Here is my solution. I'm not 100% sure it's correct, but I wrote a script to simulate it, and it seems OK. Like yours, there is one master counter, and the other prisoners check in with the master counter. However, they only check in once each. To achieve this, the non-counters do not move A until they have seen it moved. That ensures that the master counter will catch the check-in. Here are the rules:

Master Counter:
If A is off: Flip A to on. Next time, flip it from on to off (see next rule).
If A is on when first seen or due to self-flip: Flip A to off.
If A is on due to another prisoner flipping it (the only remaining case): Flip A to off and tally the check-in.

Other Prisoners:
If A is on: Flip B.
If A is off, this prisoner has not flipped it yet, and A has moved between visits in the past: Flip A to on.

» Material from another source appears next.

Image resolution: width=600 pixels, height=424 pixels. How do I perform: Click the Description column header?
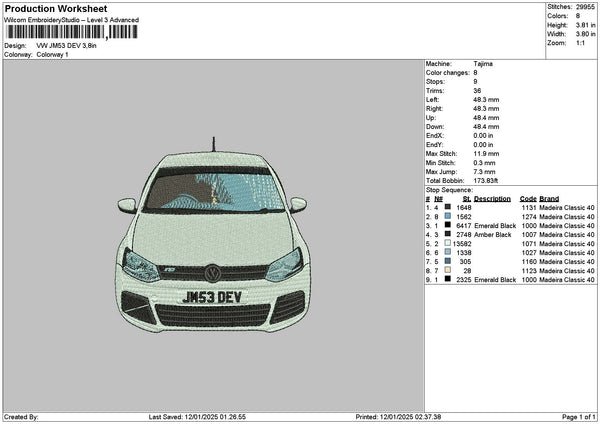[x=493, y=199]

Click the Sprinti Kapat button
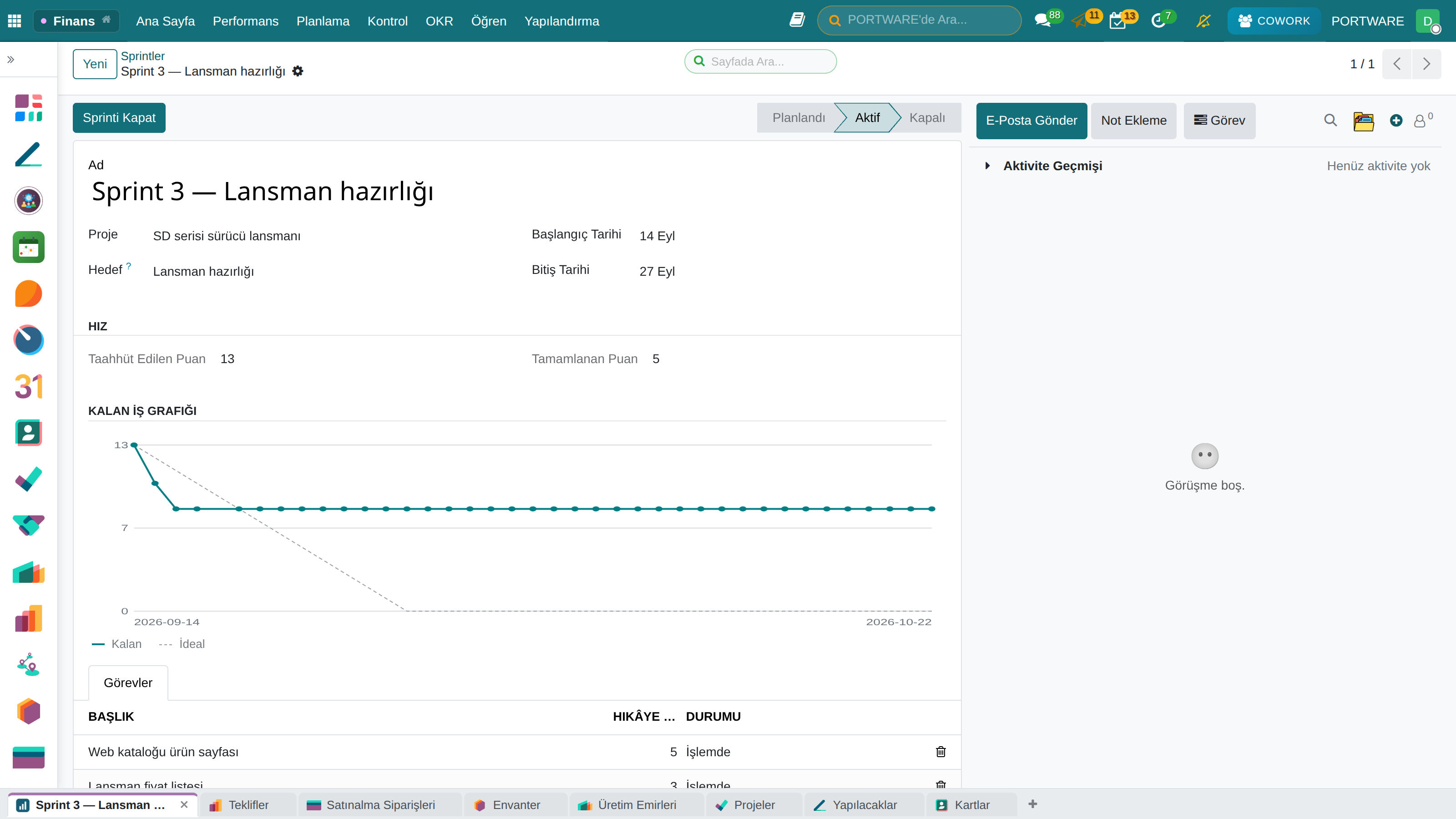pos(119,117)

The catch here is that the master counter has to flip the A switch frequently (I chose every time, but that may not be optimal) to ensure that newly arriving prisoners see movement in A and realize they are allowed to check in. This means that A is on a large portion of the time. For that reason, it may not actually be faster than yours. I'll try it in the simulation and report back.

Monday, January 3, 2005

Sorry, I mistated my solution.

"To achieve this, the non-counters do not move A until they have seen it moved."

should be

"To achieve this, the non-counters do not move A until they have seen it on."


"If A is off, this prisoner has not flipped it yet, and A has moved between visits in the past"

should be

"If A is off, this prisoner has not flipped it yet, and A was on in a past visit"

I think the way I originally posted would work, though.

Monday, January 3, 2005

(another error in my first post: there should be an else clause at the end of the "Other Prisoners" rules that has the prisoner flip the B switch)

The results are in. I ran five sets of a thousand trials for each strategy. The average visits in each set are rounded to the nearest integer.

Single Check-In:

Double Check-In:

The two methods seem to perform pretty much the same, assuming my simulation is working correctly. I also tried single check-in with the leader randomly not switching A on, but it did not make a noticeable difference.

Monday, January 3, 2005

masharpe's solution does not always work: The warden may bring the master counter in twice in a row always. (He could bring each prisoner in twice in row always to make the totals work out.)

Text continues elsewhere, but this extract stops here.